NVIDIAの新型GPU「GeForce RTX 5060 Ti」および「RTX 5060」が出荷書類で確認され、128ビットのメモリバスと最新のGDDR7メモリを搭載していることが明らかとなった。基板「PG152」およびシリコン「GB206」を採用し、特にGDDR7導入による帯域幅は最大448GB/sに達し、前世代比で約55%向上する見込みである。

RTX 5060 Tiは8GBと16GBの2モデル、RTX 5060は8GB構成で登場が予定されており、CUDAコア数は3,840基、TDPは180Wとされる。出荷情報の性質上、正式発表前の情報ながら、これらの詳細は複数のリーク情報とも整合性があり、信頼性が高いと見られている。

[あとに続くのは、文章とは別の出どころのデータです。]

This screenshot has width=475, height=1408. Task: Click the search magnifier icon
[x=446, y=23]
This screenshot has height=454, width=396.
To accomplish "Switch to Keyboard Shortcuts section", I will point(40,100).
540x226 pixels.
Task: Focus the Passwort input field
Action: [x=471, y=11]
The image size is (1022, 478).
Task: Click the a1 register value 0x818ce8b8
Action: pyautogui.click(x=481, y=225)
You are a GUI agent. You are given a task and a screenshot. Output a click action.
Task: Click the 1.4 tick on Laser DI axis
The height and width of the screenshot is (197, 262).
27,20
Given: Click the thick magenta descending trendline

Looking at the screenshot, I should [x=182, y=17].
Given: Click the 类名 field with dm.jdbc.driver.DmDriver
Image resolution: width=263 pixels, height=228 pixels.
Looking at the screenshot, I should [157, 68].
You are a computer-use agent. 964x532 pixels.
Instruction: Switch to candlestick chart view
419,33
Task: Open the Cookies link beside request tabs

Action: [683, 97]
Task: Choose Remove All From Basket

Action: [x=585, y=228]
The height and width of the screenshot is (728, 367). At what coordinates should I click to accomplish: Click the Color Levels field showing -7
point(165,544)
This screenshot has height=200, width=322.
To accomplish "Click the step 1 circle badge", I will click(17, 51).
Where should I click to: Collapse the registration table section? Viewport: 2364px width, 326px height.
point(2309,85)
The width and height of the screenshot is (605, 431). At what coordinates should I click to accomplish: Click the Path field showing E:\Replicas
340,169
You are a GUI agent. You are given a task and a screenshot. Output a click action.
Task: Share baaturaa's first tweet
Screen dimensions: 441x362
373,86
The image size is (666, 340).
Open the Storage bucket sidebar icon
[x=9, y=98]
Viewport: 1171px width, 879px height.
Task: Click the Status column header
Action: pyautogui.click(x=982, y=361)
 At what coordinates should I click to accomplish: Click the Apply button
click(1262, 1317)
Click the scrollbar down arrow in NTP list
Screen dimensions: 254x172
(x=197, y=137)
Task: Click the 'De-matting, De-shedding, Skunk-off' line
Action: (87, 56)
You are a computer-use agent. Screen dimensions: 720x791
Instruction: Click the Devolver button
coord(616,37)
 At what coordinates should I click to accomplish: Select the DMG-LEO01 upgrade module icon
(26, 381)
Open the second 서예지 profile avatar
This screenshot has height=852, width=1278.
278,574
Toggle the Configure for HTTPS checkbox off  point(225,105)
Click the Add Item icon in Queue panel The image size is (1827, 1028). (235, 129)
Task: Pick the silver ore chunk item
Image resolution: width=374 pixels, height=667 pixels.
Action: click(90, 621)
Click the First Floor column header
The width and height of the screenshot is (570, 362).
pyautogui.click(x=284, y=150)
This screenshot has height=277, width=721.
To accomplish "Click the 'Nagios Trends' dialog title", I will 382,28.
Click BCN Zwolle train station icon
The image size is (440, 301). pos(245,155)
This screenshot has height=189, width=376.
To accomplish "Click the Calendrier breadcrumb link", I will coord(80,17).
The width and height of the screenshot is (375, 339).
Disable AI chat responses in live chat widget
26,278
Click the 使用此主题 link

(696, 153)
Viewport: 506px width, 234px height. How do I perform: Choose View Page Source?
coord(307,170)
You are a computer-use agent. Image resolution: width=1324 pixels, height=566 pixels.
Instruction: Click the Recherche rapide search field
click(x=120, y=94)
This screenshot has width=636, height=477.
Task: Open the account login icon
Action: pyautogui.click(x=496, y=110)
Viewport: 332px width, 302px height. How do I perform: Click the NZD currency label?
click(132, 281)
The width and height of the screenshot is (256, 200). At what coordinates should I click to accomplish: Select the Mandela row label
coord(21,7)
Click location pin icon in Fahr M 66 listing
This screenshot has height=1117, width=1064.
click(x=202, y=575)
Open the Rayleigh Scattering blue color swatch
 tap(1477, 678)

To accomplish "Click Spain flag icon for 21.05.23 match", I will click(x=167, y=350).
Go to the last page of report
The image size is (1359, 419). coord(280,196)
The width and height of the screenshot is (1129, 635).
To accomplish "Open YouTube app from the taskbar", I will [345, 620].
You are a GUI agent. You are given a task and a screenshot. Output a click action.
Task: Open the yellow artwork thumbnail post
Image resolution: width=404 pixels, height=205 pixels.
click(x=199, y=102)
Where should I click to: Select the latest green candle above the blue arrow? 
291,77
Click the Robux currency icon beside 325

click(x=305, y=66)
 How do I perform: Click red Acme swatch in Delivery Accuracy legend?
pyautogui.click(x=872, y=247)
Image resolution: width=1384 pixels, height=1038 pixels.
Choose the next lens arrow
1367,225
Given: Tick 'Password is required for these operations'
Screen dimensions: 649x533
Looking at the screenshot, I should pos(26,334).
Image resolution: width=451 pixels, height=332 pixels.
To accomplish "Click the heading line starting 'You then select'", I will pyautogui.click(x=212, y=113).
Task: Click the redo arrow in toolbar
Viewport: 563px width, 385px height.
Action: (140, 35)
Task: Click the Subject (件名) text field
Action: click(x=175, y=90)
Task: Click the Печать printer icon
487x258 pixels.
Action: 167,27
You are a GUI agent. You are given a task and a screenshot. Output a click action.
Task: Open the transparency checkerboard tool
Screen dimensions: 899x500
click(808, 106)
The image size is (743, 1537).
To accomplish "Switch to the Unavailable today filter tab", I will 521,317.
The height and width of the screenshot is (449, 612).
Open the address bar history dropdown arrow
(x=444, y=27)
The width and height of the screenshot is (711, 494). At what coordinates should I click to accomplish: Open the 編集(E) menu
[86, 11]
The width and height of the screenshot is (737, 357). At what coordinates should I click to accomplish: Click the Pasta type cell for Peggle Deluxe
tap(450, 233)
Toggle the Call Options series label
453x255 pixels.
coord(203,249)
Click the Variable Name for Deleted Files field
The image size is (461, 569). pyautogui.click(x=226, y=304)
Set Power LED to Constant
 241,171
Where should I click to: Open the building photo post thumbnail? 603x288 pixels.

価格帯は299ドルから499ドルに設定される可能性があり、競争の激しいミドルレンジ市場で性能とコストバランスが成否を分ける鍵となる。

GDDR7と128ビットバスがもたらす性能的インパクト

RTX 5060シリーズに採用されたGDDR7メモリは、従来のGDDR6と比較して帯域幅の飛躍的な向上が可能となり、特にRTX 4060 Tiとの比較では最大55%の性能改善が見込まれている。

128ビットのメモリバス自体は物理的な制約として変化がないが、GDDR7の高転送速度によってその制約を一定程度補完している点は見逃せない。今回の出荷情報で確認された448GB/sという帯域幅は、これまでハイエンドモデルでしか見られなかった水準に迫っており、ゲームや高負荷グラフィックス処理における実用性を大きく押し上げる要因となる。

特に8GBおよび16GBというVRAM構成の違いは、ユーザーの用途に応じた選択の自由度を提供し、コンテンツ制作やAI処理などメモリ負荷の高い用途においても差別化が図られている。

TDPが180Wと比較的高めに設定されている点も、処理性能を重視した設計思想の現れと見ることができる。低価格帯であってもメモリ技術に大胆な刷新を加えることで、次世代GPUとしての存在感を示そうとするNVIDIAの意図がうかがえる。

RTX 5060シリーズが狙う価格帯市場とその戦略的課題

RTX 5060とRTX 5060 Tiは、それぞれ299ドルおよび399~499ドルという価格帯での展開が見込まれており、これはゲーミング向けGPU市場の中でも競争が特に激しいレンジに位置している。

この価格帯では、性能とコストのバランスに敏感な層が多く、単純なスペック向上では選ばれにくい傾向がある。したがって、GDDR7による帯域幅の向上が数値上の優位性だけでなく、実際の体感性能の向上につながるかが鍵となる。

特にRTX 4060シリーズの評価が分かれた経緯を踏まえると、今回の5060世代では“必要十分な性能”と“納得できる価格”の両立が問われる。

8GB構成のRTX 5060はコスト重視層、16GB構成のRTX 5060 Tiは中級以上の用途を意識した構成と考えられるが、為替変動や部材コストによっては価格戦略に狂いが生じる可能性もある。競合製品との相対的優位性を確保できなければ、メモリ技術の刷新も市場では正当に評価されないリスクがある。